Operational since 2005, the EU ETS is a cornerstone instrument of the EU’s climate change policy framework. It covers stationary installations, energy and industry sectors, and airlines operating within the EU, representing around 38% of the EU’s total emissions.

The system operates on the ‘cap and trade’ principle, setting a cap on total greenhouse gas emissions and allowing companies to buy or trade allowances based on their emissions. Companies regulated by the EU ETS must acquire carbon allowances to cover their emissions, which can be bought on the carbon market or through EU ETS auctions.

The EU ETS has undergone revisions over the years, with recent reforms aiming to align the system with updated climate targets, increase emission reductions, and gradually phase out free allocation in certain sectors like aviation and industries covered by new carbon border adjustments.

 
 
 
 
 

How does EU ETS work?

The EU ETS works on the ‘cap and trade’ principle, where a limit (the cap) is set on the right to emit specified pollutants over a geographic area, and companies can trade emission rights within that area.

Here is how the EU ETS operates:

  1. Cap Setting: The EU sets a cap on the total volume of greenhouse gases that can be emitted by all the companies covered by the EU ETS. This cap decreases each year to meet emissions reduction targets.
  2. Allowance Acquisition: Companies regulated by the EU ETS must acquire carbon allowances to cover their emissions. These allowances can be bought on the carbon market or obtained through EU ETS auctions. Some companies receive a certain amount of allowances for free.
  3. Union Registry: Companies hold their carbon allowances in Union Registry accounts, which function like an online banking system for carbon allowances.
  4. Compliance: Each year, companies must surrender enough carbon allowances from their Union Registry accounts to cover their greenhouse gas emissions. Failure to comply results in heavy penalties.
  5. Trading: Companies that reduce their emissions can keep spare allowances for future use or sell them to other companies. This trading creates a market price for carbon allowances.
  6. Incentives for Emissions Reduction: As the cap decreases annually, the market price for carbon allowances increases, providing economic incentives for companies to invest in emissions reduction technologies and lower their greenhouse gas emissions.

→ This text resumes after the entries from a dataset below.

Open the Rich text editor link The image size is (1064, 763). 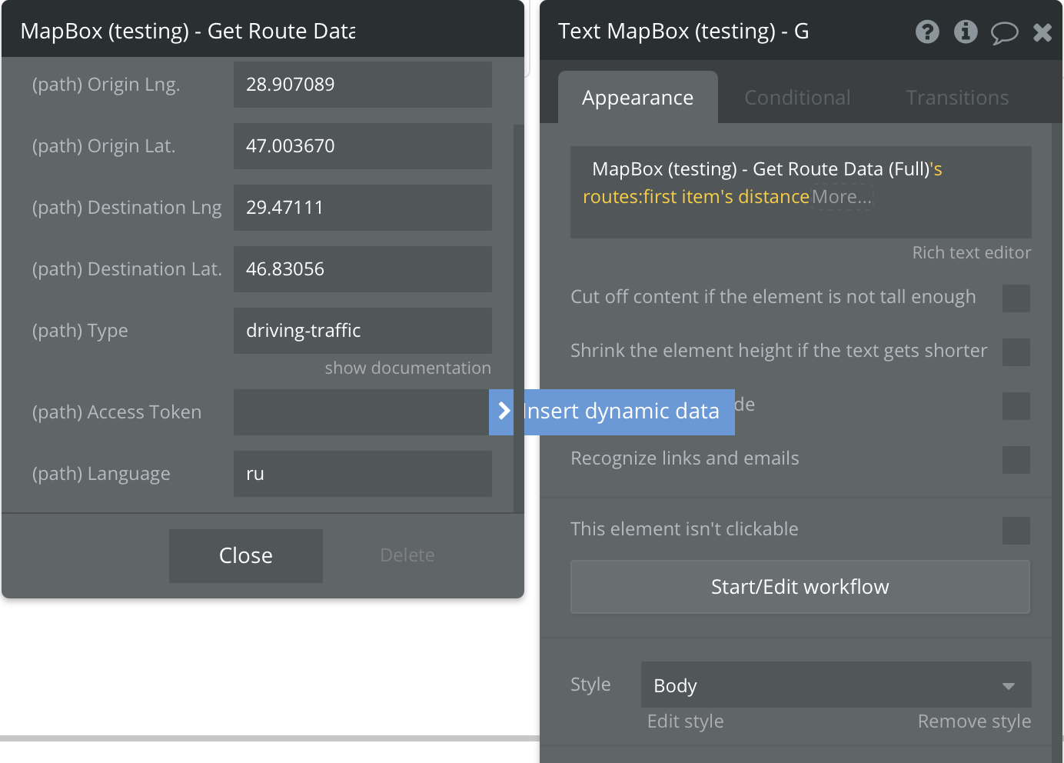pos(972,253)
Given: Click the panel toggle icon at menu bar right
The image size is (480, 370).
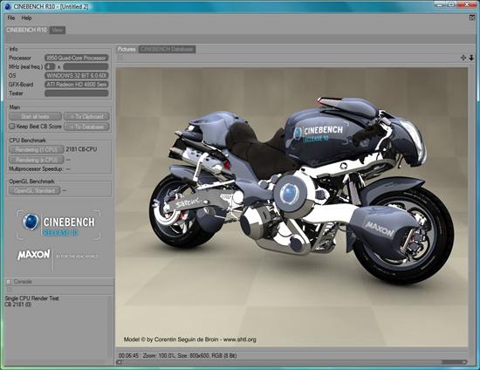Looking at the screenshot, I should point(472,17).
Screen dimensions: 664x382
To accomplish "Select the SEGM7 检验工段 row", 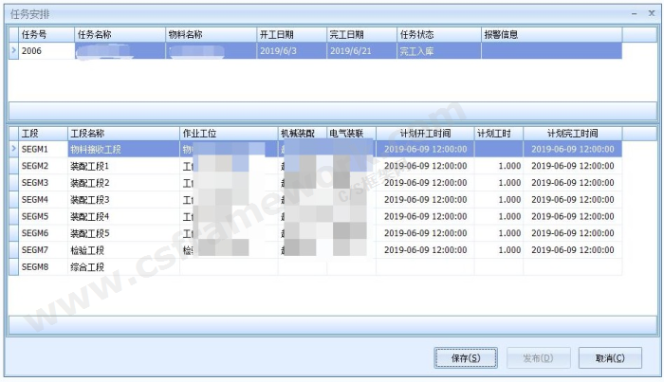I will pyautogui.click(x=95, y=251).
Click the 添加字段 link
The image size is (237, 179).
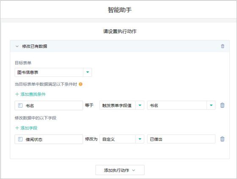[29, 128]
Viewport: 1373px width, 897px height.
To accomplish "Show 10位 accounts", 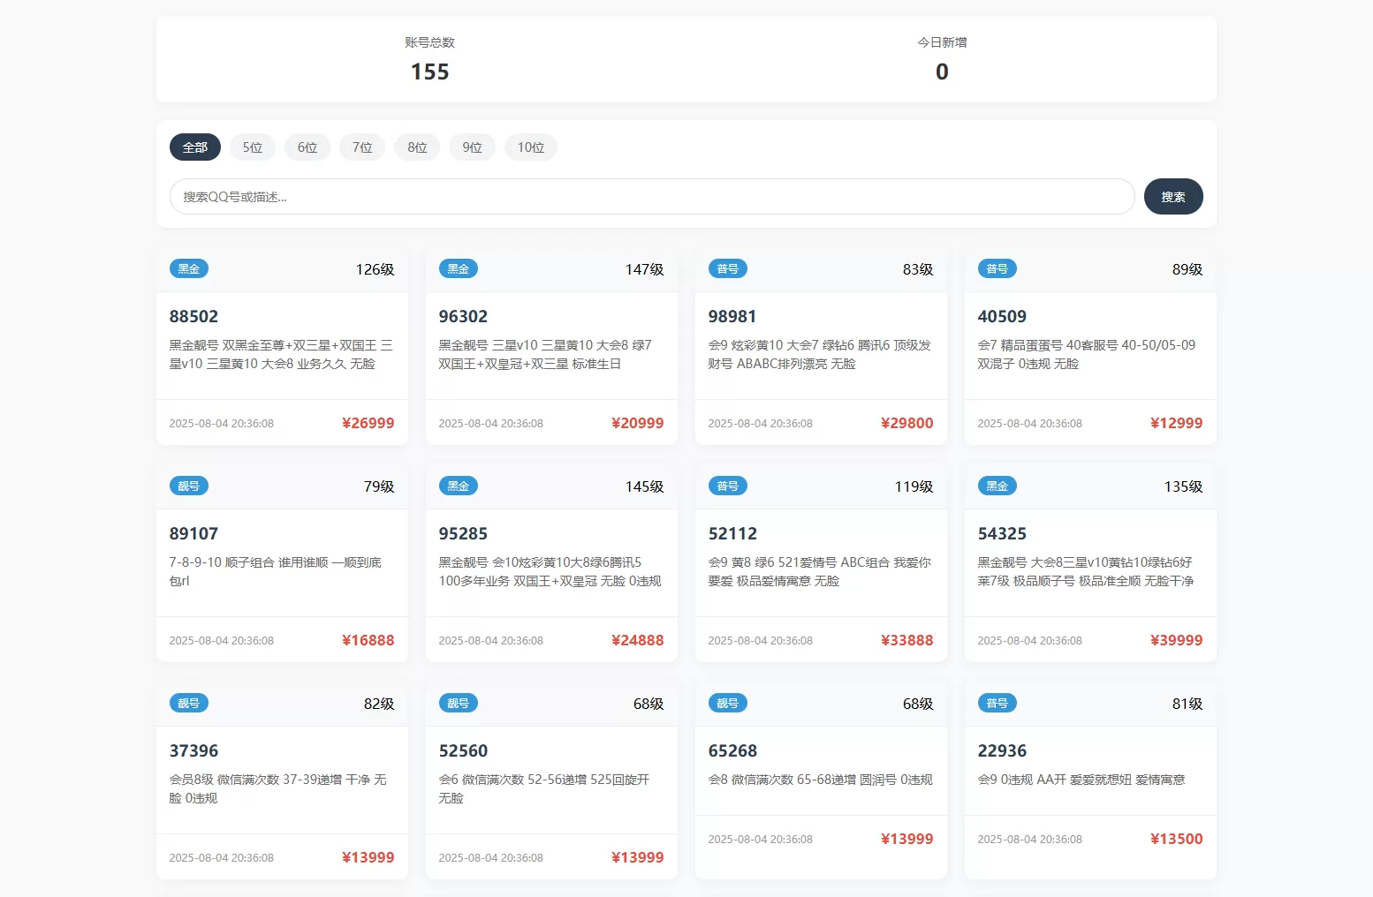I will [x=530, y=147].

The EU ETS incentivises companies to reduce emissions efficiently by creating a market for carbon allowances, promoting investment in clean technologies, and contributing to the overall goal of combating climate change cost-effectively.

 
 
 
 
 

Who does EU ETS apply to?

EU ETS applies to various sectors, including industry, electricity, and aviation. Specifically, the EU ETS covers stationary installations in the energy and industry sectors, airlines operating within the EU, and aviation emissions. Aircraft operators operating in the European Economic Area are required to monitor, report, and verify their CO2 emissions and surrender allowances against those emissions.

The system also includes passenger and cargo flights operated by both EU and non-EU airlines that arrive at or originate from an airfield in the EU. Additionally, the EU ETS covers flights within the European Economic Area (EEA) until the end of a specified period to support the development of a global market-based measure by the International Civil Aviation Organisation (ICAO).

Certain exemptions exist for non-commercial aircraft operators with lower annual emissions and specific types of flights like training and humanitarian flights.

 
 
 
 
 

What are the benefits of EU ETS for the Aviation sector?

  1. Reduction of Carbon Emissions: The EU ETS aims to gradually reduce carbon emissions by reducing the allocation of credits on an industry basis, incentivising lower emissions and promoting sustainable practices.
  2. Market-Based Mechanism: By operating on the ‘cap and trade’ principle, the EU ETS creates a market price for carbon allowances, encouraging airlines to invest in emission reduction technologies efficiently.
  3. Financial Incentives: Airlines that are ahead in reducing emissions can benefit financially by selling their excess credits, providing an economic incentive for emission reductions.
  4. Coverage of Flights: The EU ETS covers passenger and cargo flights operated by both EU and non-EU airlines that arrive at or originate from an airfield within the EU, ensuring a comprehensive approach to emissions reduction in the aviation sector.
  5. Support for Sustainable Aviation Fuels: The recent agreement on applying the EU ETS in the aviation sector includes a new support scheme financed with EU ETS revenues to accelerate the use of sustainable aviation fuels, promoting environmentally friendly practices within the industry.

The EU ETS for the aviation sector plays a crucial role in driving emission reductions, fostering sustainability, and creating a framework for airlines to contribute to environmental goals while operating within the European Economic Area.

 
 
 
 
 
 

What are the challenges faced by the aviation sector in complying with EU ETS?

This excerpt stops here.